В XIX веке промышленная революция начала проявляться в пейзажной живописи, медленно пробивая преграды давно устоявшейся эстетической категории пасторального мира; она пробиралась на полотна как лазутчик в райский сад – производство захватывало природу. Знак проник в искусство чуть позже. Живописи, безусловно, было трудно его ассимилировать: его присутствие на полотне не могло не означать, что за одно и то же пространство борются две разные системы изображения: одна – словесная и понятийная, другая – чисто изобразительная. Именно поэтому знаки редко появляются на картинах импрессионистов: у Дега невозможно прочитать этикетку на бутылке абсента, а на портретах Сезанна – названия книг. До того момента единственные надписи, которые терпела живопись, были надписи чисто эмблематические – подпись под святым, девиз на каком-нибудь свитке.
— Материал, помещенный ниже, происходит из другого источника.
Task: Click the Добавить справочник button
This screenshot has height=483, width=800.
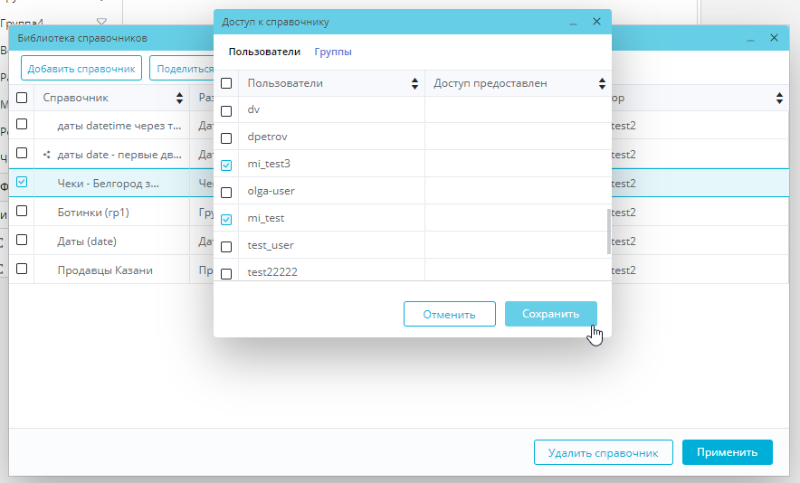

Но если бы цельной картинной плоскости, на единство которой мог посягнуть язык знаков, не существовало, знаки без труда заполонили бы живопись, что и произошло после 1910 года в кубизме, где картинная плоскость составлялась из клочков разной степени реалистичности – от чисто абстрактной игры легких коричневых штрихов и разбросанных по всей картине, как метки по карте, обобщенных отсылок к натюрморту (край стакана, скрипичный гриф, параллели туго натянутых гитарных струн) до самых реальных из всех этих объектов – фрагментов надписей и газетных обрывков. Кубистическая картина была отражением нового Парижа, уклеенного рекламой и афишами, наполненного непрестанным жужжанием серийно изготовляемых императивов. Художники и поэты не могли не понять, что со всех сторон окружены печатными знаками и что эти знаки образуют визуальное поле, с которым искусство до тех пор практически не соприкасалось. Их среда была не столь перегружена сообщениями, как наша, однако в ту пору к ней еще не привыкли, ее яркость и живость еще не набили оскомину.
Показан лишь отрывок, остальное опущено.